On caregivers, faith, family, and writing…

We recently got a new neighbor. He’s in his early 30’s, and he’s been helping David cut down and dispose of some dead trees in the back part of the lot. I didn’t think much about it at the time, but then I began to wonder. Was he simply being a good neighbor, returning some of the help he has received from us and others in the neighborhood, or was he helping out his elderly neighbors?

I turned 65 earlier this year, and David will reach that milestone in February. We both retired earlier than we planned. That’s another story for another time, but the result is that we’ve been dealing with pensions, Social Security, and Medicare for several years. We qualify for senior discounts, attend the “most advanced” Sunday school class at church, and eat lunch at the Senior Center every day. There are days when arthritis slows us down, and we both take medications for various ailments that might be considered age related, but generally we still consider ourselves young and full of life.

Our neighbor is currently living in a small travel trailer with his three young children. It’s not an ideal living arrangement, so he’s working diligently to clear his 3-acre lot in order to make room for something more livable. To accomplish this goal, he’s acquired a collection of tools and boy toys that would make Tim the Tool Man green with envy. Last week David went out to do a little clearing of his own, and before long I heard a chain saw duet made up of our neighbor’s vroom-vroom-vroom style of sawing in counterpoint with David’s steadier hand. I looked out the window and watched them working side by side in an almost visible cloud of testosterone. Later, after David came in and cleaned up, the doorbell rang. He went to the door, and I heard his familiar greeting.

“What’s up, man?”

I heard our neighbor’s voice, but couldn’t make out the words. After a short conversation, David closed the door and went back to his computer.

“What was that all about?” I said.

“Oh, he’s going to cut up the trunk of that tree I felled a couple of weeks ago.”

“He must really love to use his chain saw.”

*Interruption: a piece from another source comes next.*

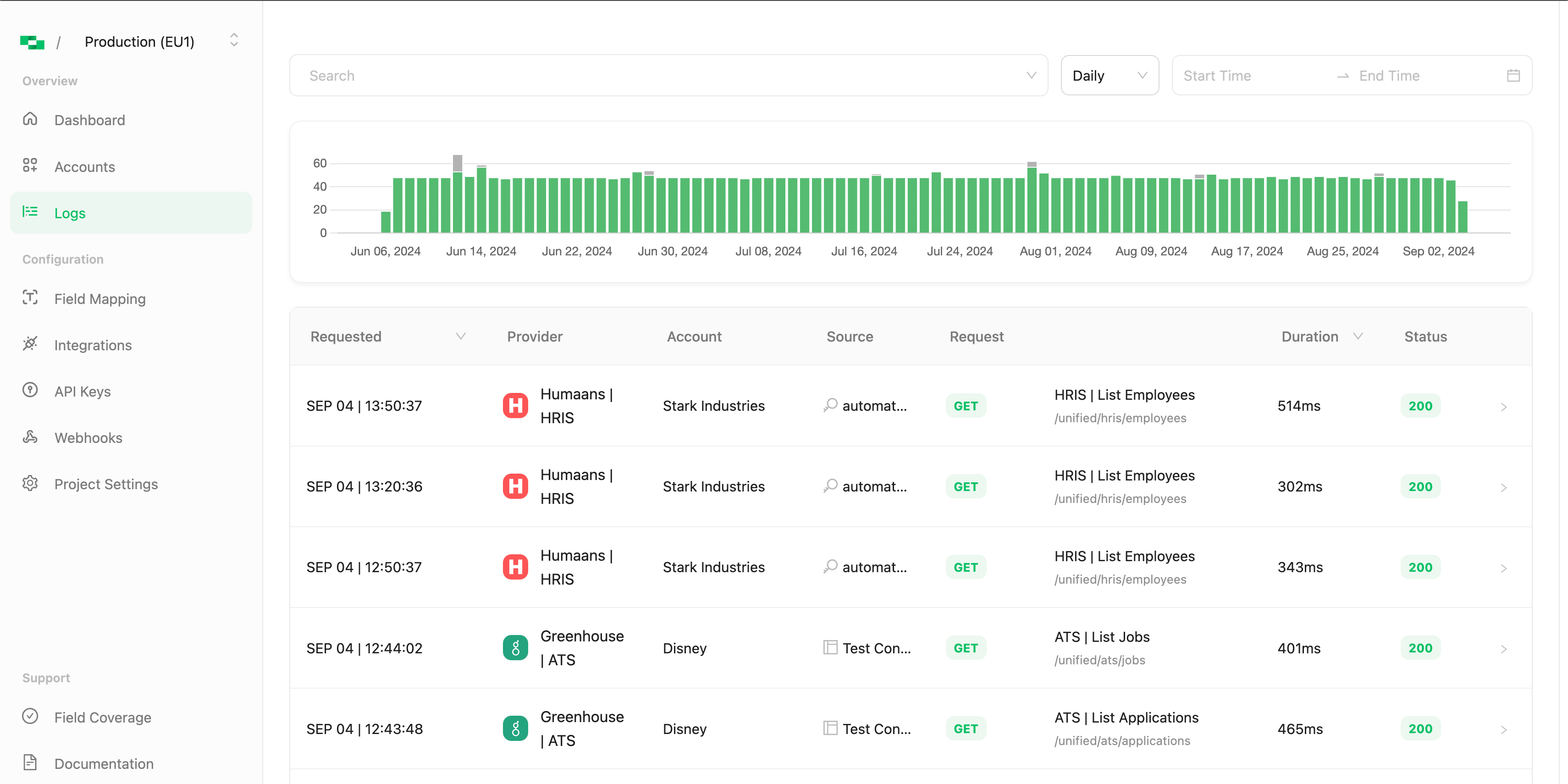Image resolution: width=1568 pixels, height=784 pixels.
Task: Click the Project Settings gear icon
Action: 30,483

“Yeah, I guess. But his blade is 20” and mine is only 16”. That tree is too big for my blade, so he offered to cut it up for me.”

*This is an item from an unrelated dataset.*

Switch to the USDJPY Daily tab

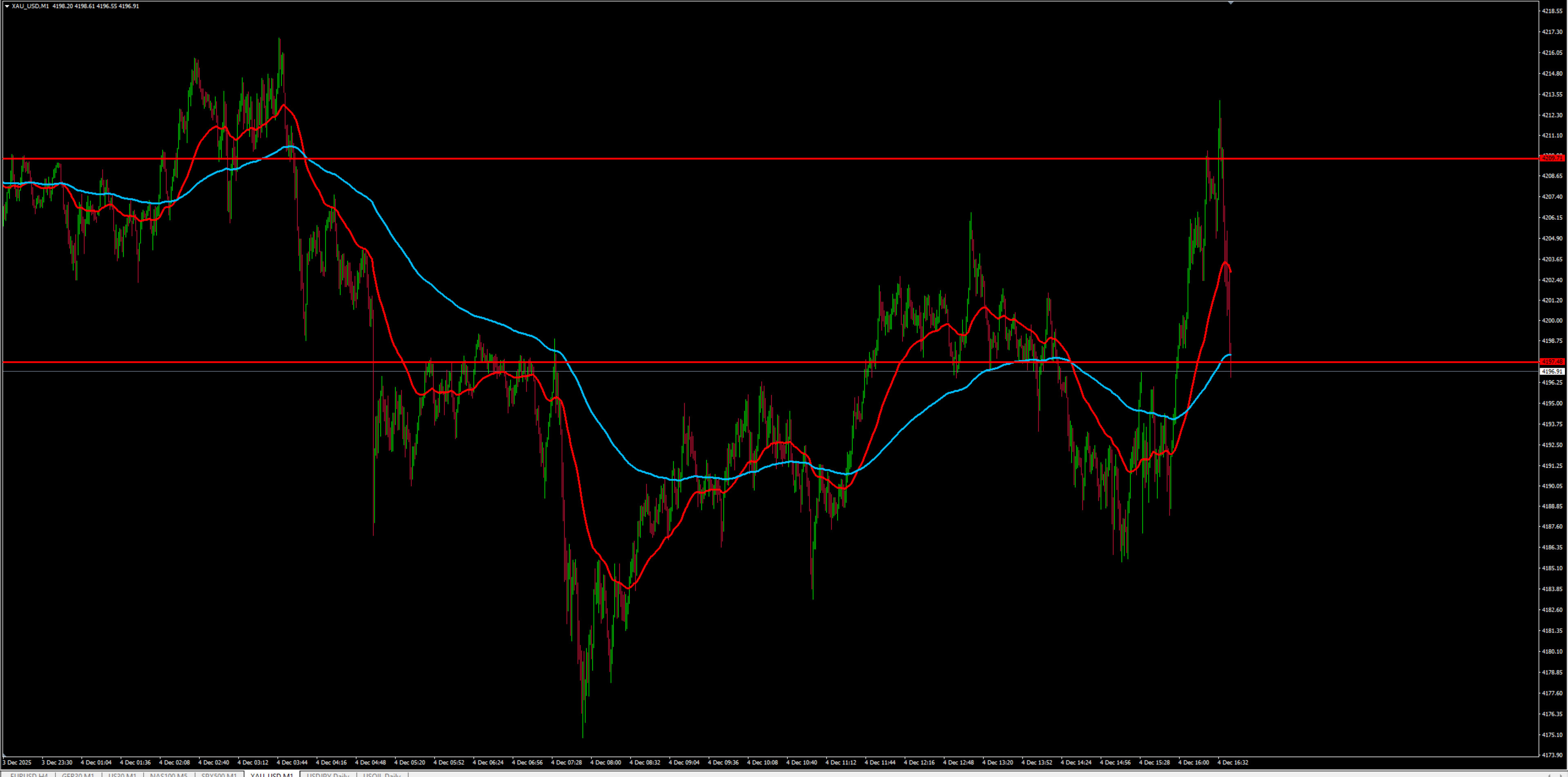[328, 775]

That’s when I started to wonder about his motives and to think about how old you have to be before you’re considered elderly. The dictionary wasn’t much help. It gave vague definitions like “old or aging, past middle age and approaching old age, rather old, oldish.” A medical dictionary added a little more detail by defining the frail elderly as individuals over 65 who have functional impairments or any adult over 75. Then I found a paragraph by Geriatrics Gerontology International that used phrases like “long-term longitudinal epidemiological studies” and “clinical and pathological studies” to say that they didn’t know either. A lengthy and very scholarly article by the World Health Organization commented that there is no general agreement on when a person is old and that there are a lot more factors involved than just calendar age.

Finally, I left the scholarly links and went to Askville by Amazon where I found a string of interesting answers to the question “What is your definition of elderly?” The question arose when the author read an article in the newspaper about a 62 year old woman who was described as elderly. There was lots of discussion, but the consensus was that being elderly is more a state of mind than a particular age. I’ve heard my brother Jim say more than once that the oldest person he ever knew was in his twenties, and my 88-year-old aunt is one of the youngest people I know.

One contributor to the discussion talked about her 89-year-old father-in-law who was very active and independent until he had a quadruple by-pass. Within a week, she said he appeared to age at least 30 years and became the epitome of elderly. I’ve seen this happen to friends at the Senior Center who quickly went from young and spry to bent and shuffling after suffering a physical or emotional trauma. Some deterioration is to be expected, but I believe the biggest factor comes from facing one’s own mortality so directly.

Of course, there’s also the matter of perspective to be considered. When you’re a child, anyone who is 20 years older than you seems ancient, but that line between young and old moves further up the scale with each passing decade. Several participants in the Askville discussion said that, although they didn’t know what the definition of elderly was, it was definitely older than they were.

As we Baby Boomers begin to enter our “golden years,” there’s lots of aging humor making the Internet rounds. The final entry was a list of quips attributed to various aging celebrities. I didn’t take the time to check and see if the quotes were accurate. The sentiments are amusing, regardless of who said them.

You know you’re getting old when the candles cost more than the cake. – Bob Hope

Which of you is going to step up and put me out to pasture? – John Wayne

You can’t help getting older, but you don’t have to get old. – George Burns

Just remember, once you’re over the hill, you begin to pick up speed. – Charles Schulz

When I no longer thrill to the first snow of the season, I’ll know I’m getting old. – Lady Bird Johnson

 I won’t be old till my feet hurt, and they only hurt when I don’t let ’em dance enough, so I’ll keep right on dancing. – Bill “Bojangles” Robinson

Youth is the gift of nature, but age is a work of art. – Garson Kanin

Middle age — by which I mean anything over twenty and under ninety.  A.A. Milne

Going back to the young man next door, I appreciate his help, regardless of his motive. But for now, I think I’ll choose to assume he’s just being a good neighbor.